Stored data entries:
═══

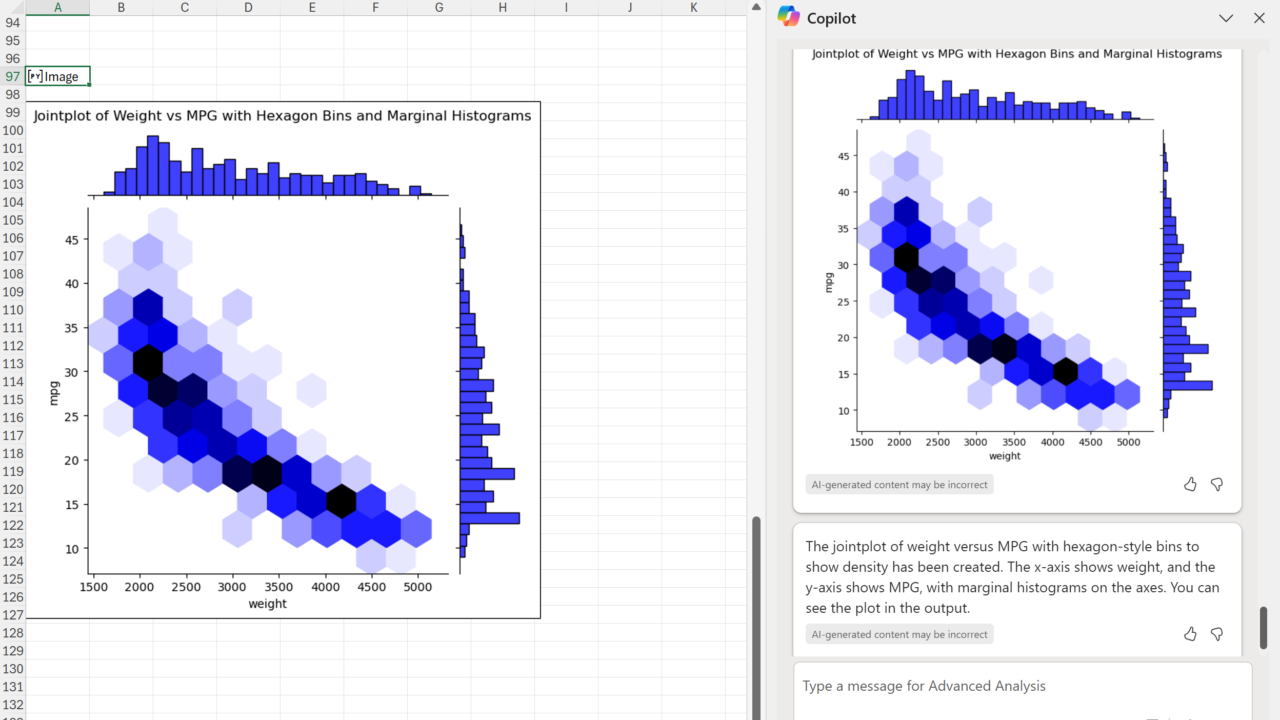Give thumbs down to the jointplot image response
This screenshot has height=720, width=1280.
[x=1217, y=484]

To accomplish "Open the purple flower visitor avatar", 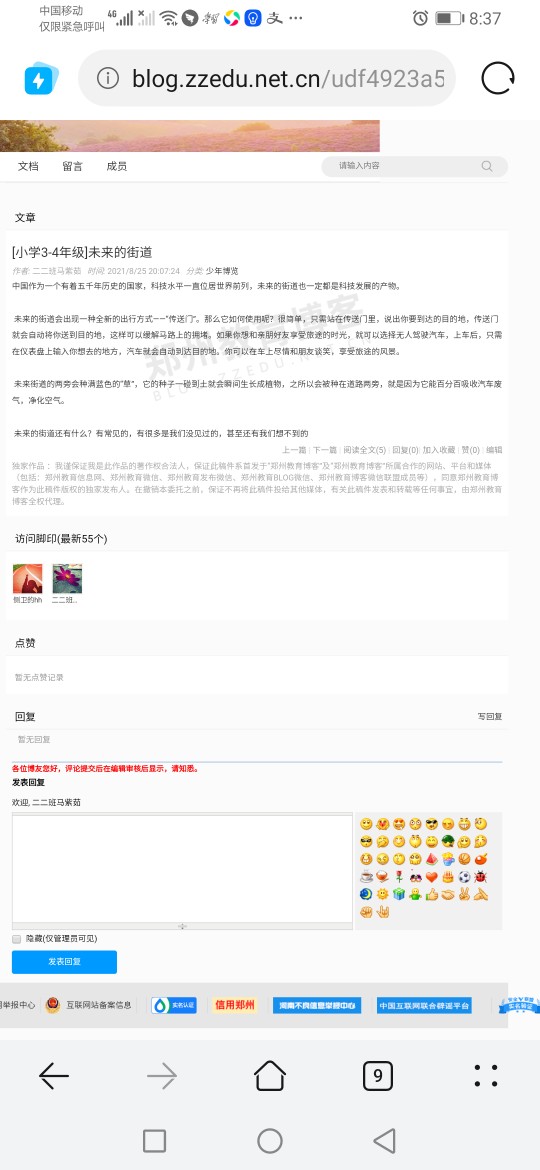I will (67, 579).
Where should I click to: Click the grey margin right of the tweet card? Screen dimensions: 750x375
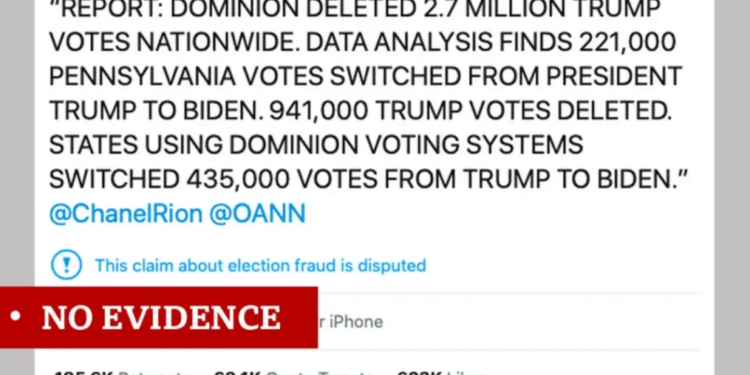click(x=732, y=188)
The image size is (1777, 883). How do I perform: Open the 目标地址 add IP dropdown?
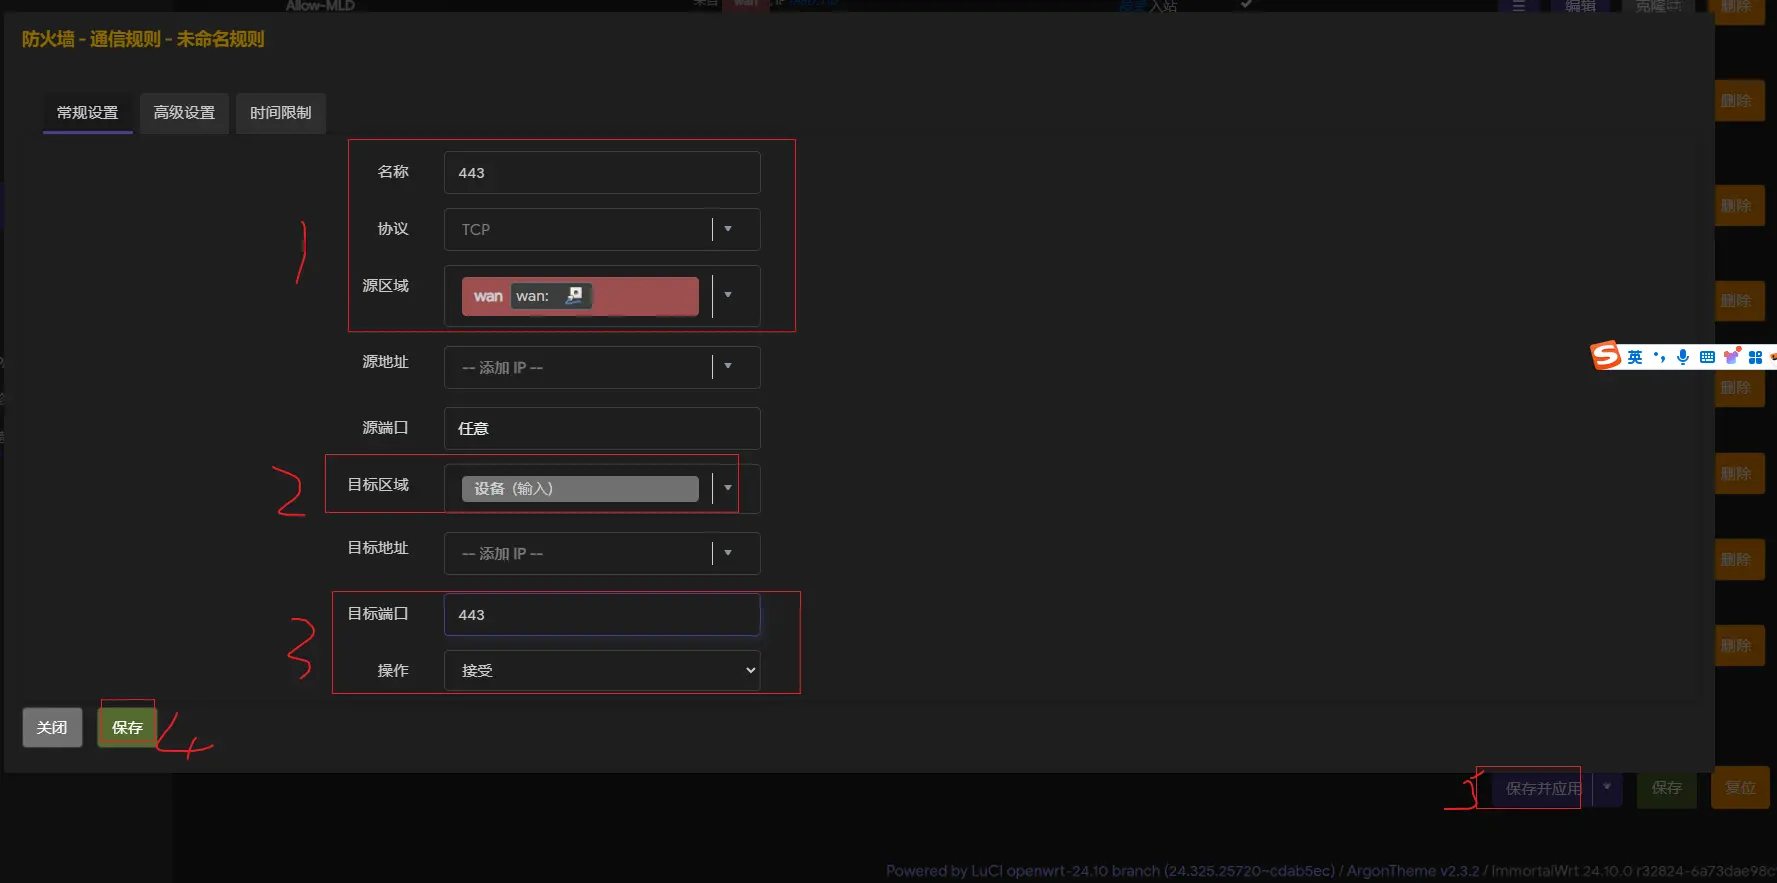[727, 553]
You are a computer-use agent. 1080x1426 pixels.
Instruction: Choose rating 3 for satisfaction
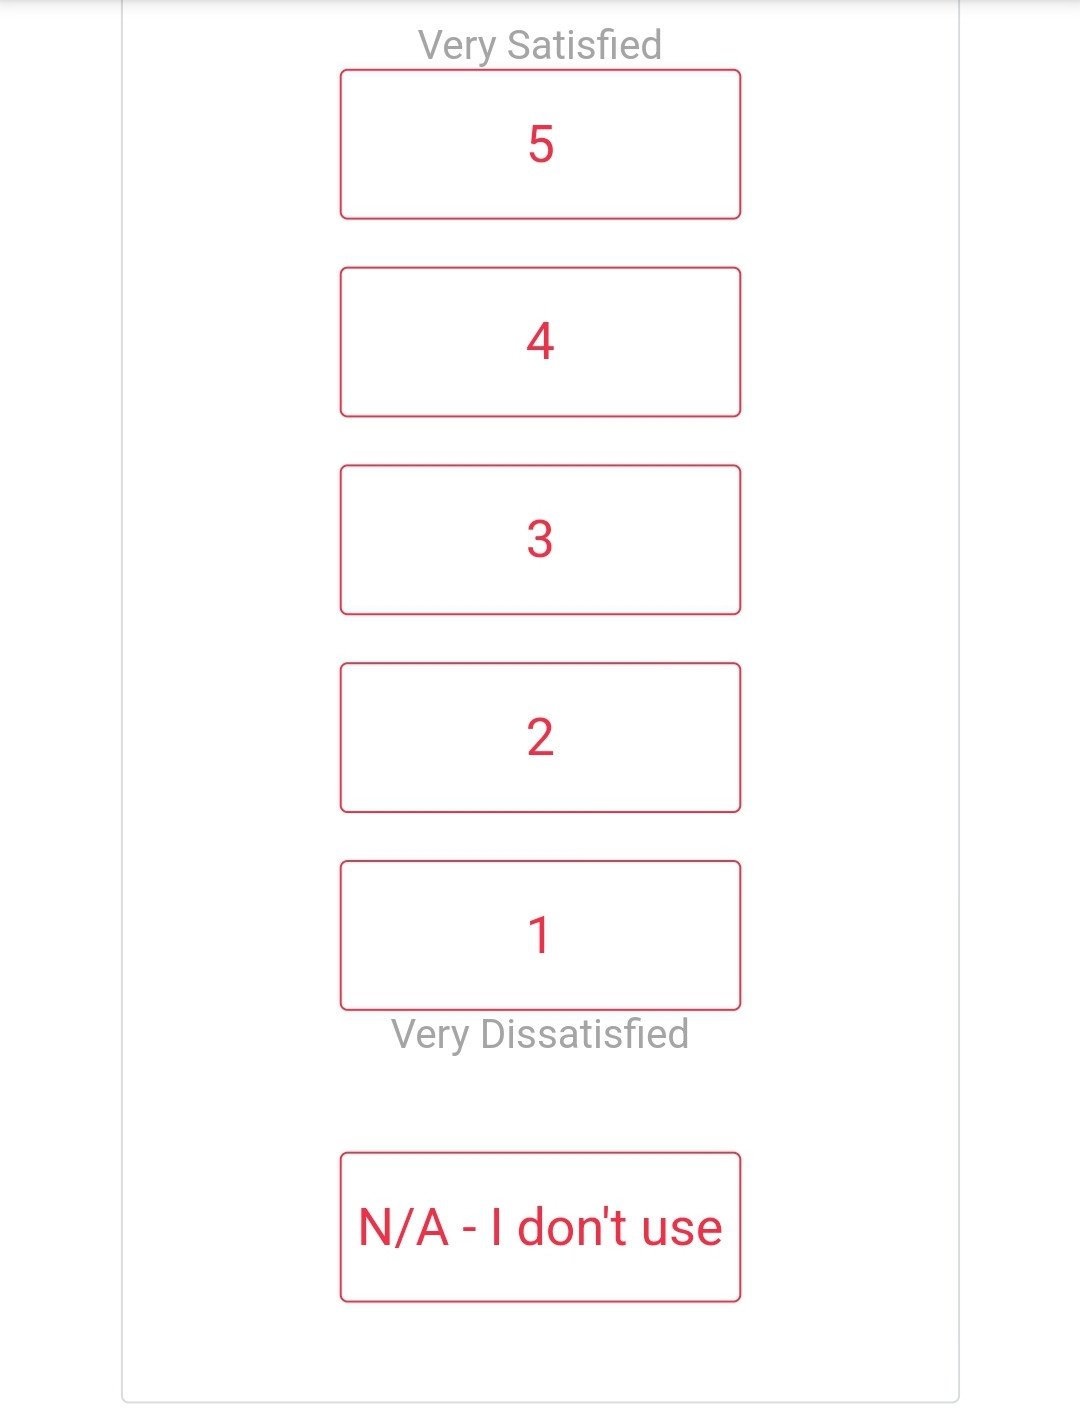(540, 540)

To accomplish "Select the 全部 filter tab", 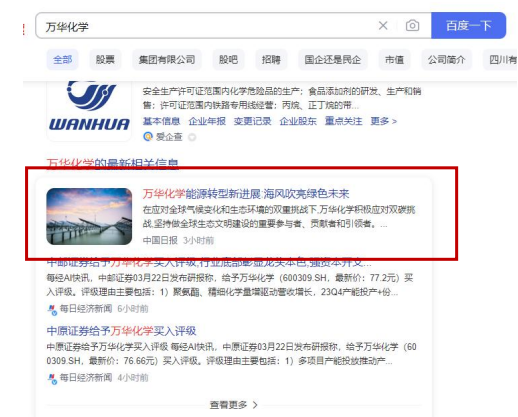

═══

> [Task details] Output exactly the lines from the one containing "The image size" through the last line of the records above, both included, and leave out the pictures.

> [Result of this exercise]
The image size is (1777, 883). How do I perform: Open the 目标地址 add IP dropdown?
[727, 553]
You are a computer-use agent. 1080x1426 pixels.
Instruction: Choose rating 3 for satisfaction
(540, 540)

To accomplish "Select the 全部 filter tab", 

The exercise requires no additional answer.